Gegen Valencia eine Wadenverletzung zugezogen

Bangen müssen die Arminen um den Einsatz von Mannschaftskapitän Thomas Hübener, der sich gegen Valencia eine Wadenverletzung zugezogen hatte. "Wir werden daher mit einem 19er-Aufgebot nach Dortmund fahren", sagt Krämer, der erst kurz vor dem Anstoß entscheiden wird, ob Hübener einsatzfähig ist. Arminias Abwehrchef hingegen verbreitet Optimismus. "Das wird schon hinhauen", meinte der 30-Jährige, der am Freitag nur ein Lauftraining absolvierte. Sollte Hübener ausfallen, würde Marcel Appiah in der Innenverteidigung neben Felix Burmeister spielen und Dennis Riemer auf der rechten Abwehrseite auflaufen.

Arminias Abwehrchef Thomas Hübener (r.) im Luftkampf mit dem Aachener Sascha Rösler. - © FOTO: WOLFGANG RUDOLF
Arminias Abwehrchef Thomas Hübener (r.) im Luftkampf mit dem Aachener Sascha Rösler. | © FOTO: WOLFGANG RUDOLF

Erstmals nach seiner Sprunggelenkoperation gehört Manuel Hornig wieder zum Aufgebot der Arminen. "Ich fühle mich schon sehr gut", meinte der 29 Jahre alte Blondschopf, der jeweils eine Halbzeit gegen den FC Valencia und BV Cloppenburg zum Einsatz kam. "In Dortmund wird Hornig möglicherweise als Einwechselspieler zum Einsatz kommen", sagt sein Trainer, der Hornigs Präsenz auf dem Platz als "sehr wichtig" beschreibt.

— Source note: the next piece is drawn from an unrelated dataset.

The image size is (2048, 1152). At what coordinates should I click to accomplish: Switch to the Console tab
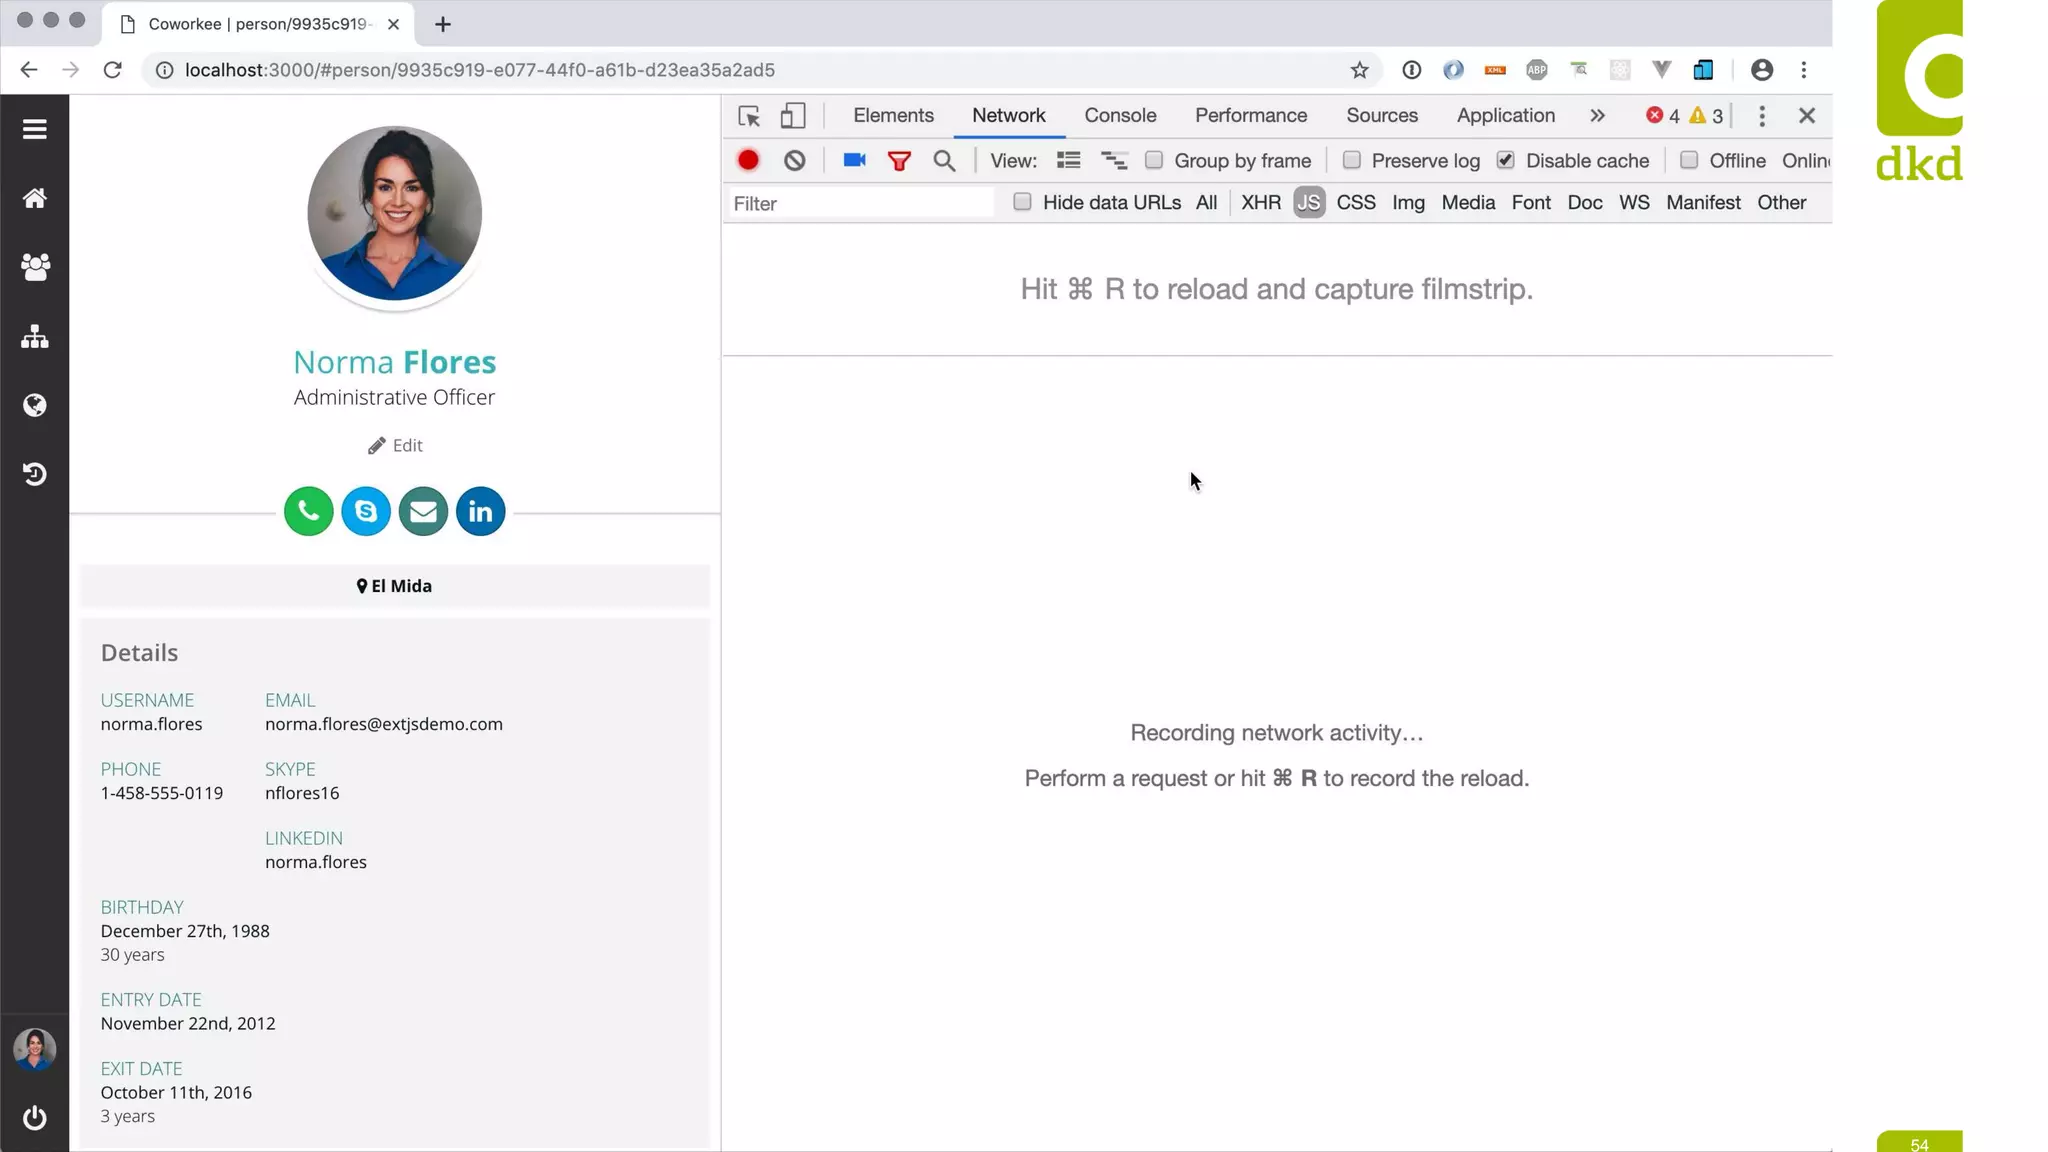tap(1120, 116)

Taktisch liebäugelt Krämer in Dortmund mit einem 4:4:2-System, für das Neuerwerbung Pascal Testroet als zweiter Stürmer neben Fabian Klos nach starken Trainingsleistungen infrage kommt. Krämer: "Es gibt im Angriff noch andere Kombinationsmöglichkeiten. Ich habe den Entscheidungsprozess noch nicht abgeschlossen."

Die voraussichtliche Aufstellung:
Platins – Appiah, Hübener, Burmeister, Salger – Hille, Schütz, Jerat, Rahn – Klos, Testroet.